The home of the English Folk Dance and Song society is every bit as eccentric as you’d expect. As well as promoting barn-dancing, quadrille, ceilidh and country dancing, the venue hosts less active and more contemporary entertainment and, accordingly to folkie Jane Newburgh, ‘a bar where men with major facial hair consume more beer than darts players do’.
For those who like their live music challenging, unpredictable, improvised or just plain weird, Dalston’s Cafe Oto is the nuts. With ‘an intimate vibe, spot-on acoustics and beers from the Kernal microbrewery,’ says Jonathan Douglass, ‘it’s every muso’s dream venue.’
If Secret Cinema (motto: ‘tell no one’) hoped to remain a cult concern, they’ve failed miserably. Readers L Hesks and Stephanie Haywood are among many thousands of fans of this monthly gathering that once drew 15,000 cinephiles to Alexandra Palace to watch Lawrence of Arabia. Visit www.secretcinema.org for details of screenings.
Southwark Playhouse has established itself as the go-to place for exciting, inventive theatre, and its dark and musty space in the vaults beneath London Bridge station offers bags of character.

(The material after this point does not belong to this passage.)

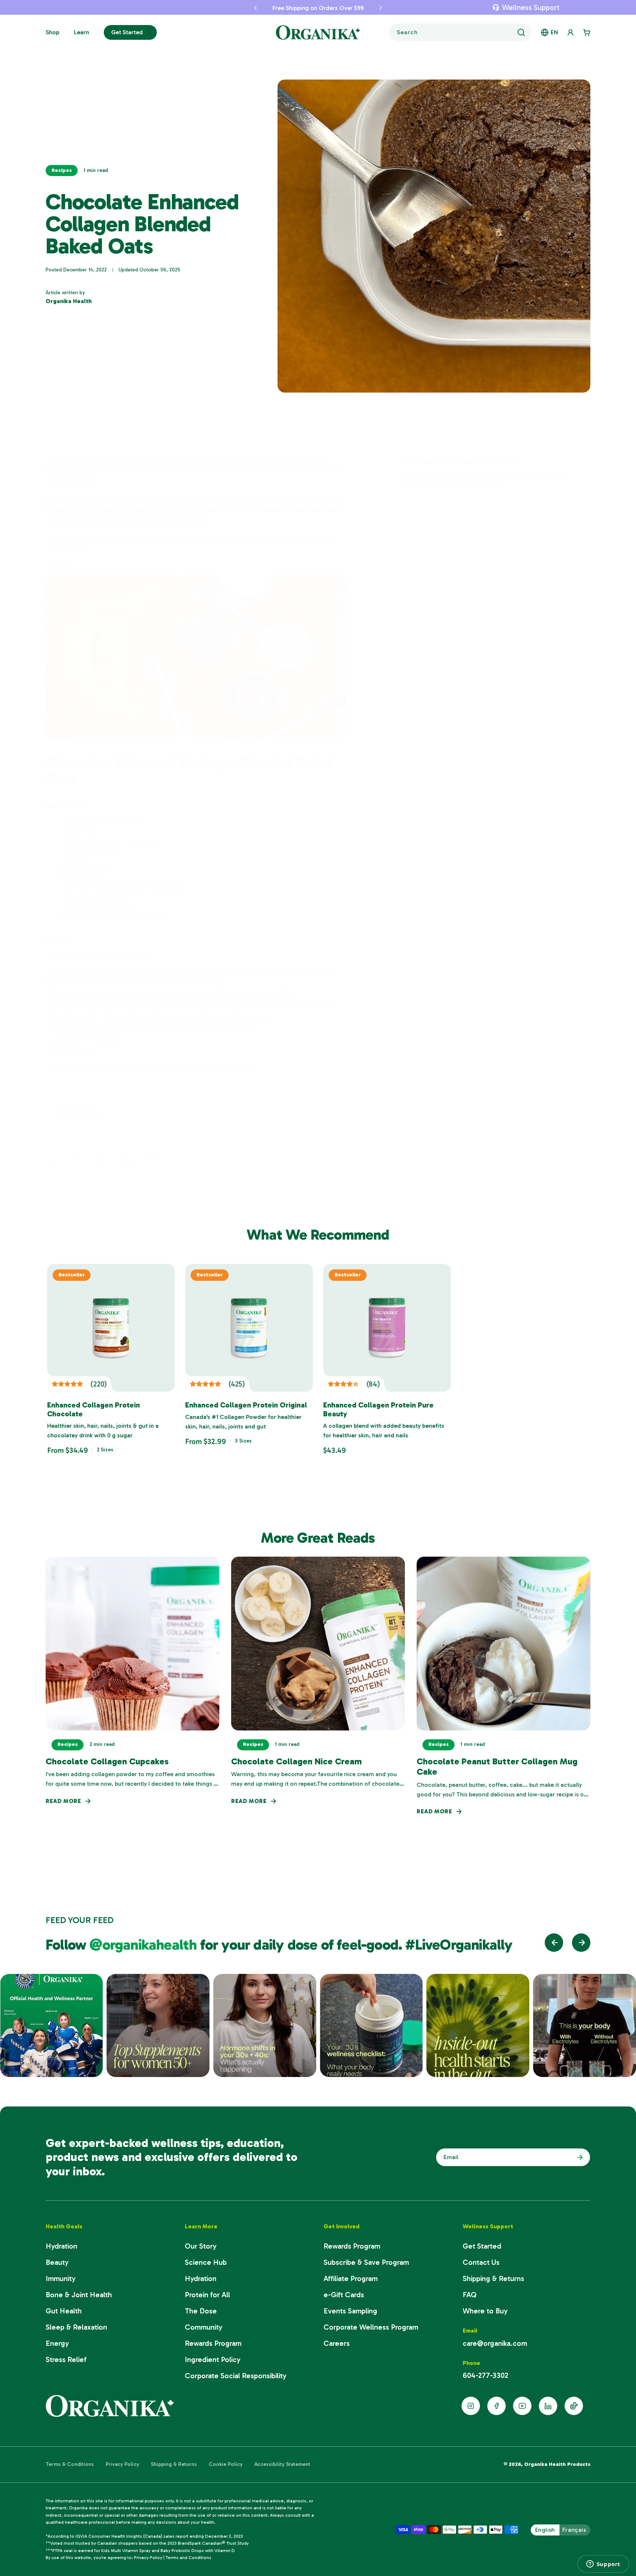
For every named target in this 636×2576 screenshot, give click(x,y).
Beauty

With its pay-as-you-go pass, Southwark Playhouse also proves to be fantastic theatre at fantastic value.
Recently voted London’s best music venue by Time Out readers, this Grade-I listed gothic masterpiece hosts the free Daylight Music series most Saturday lunchtimes where, says Tim Britton, ‘you can see a lot of people introducing their children to music’. Nice.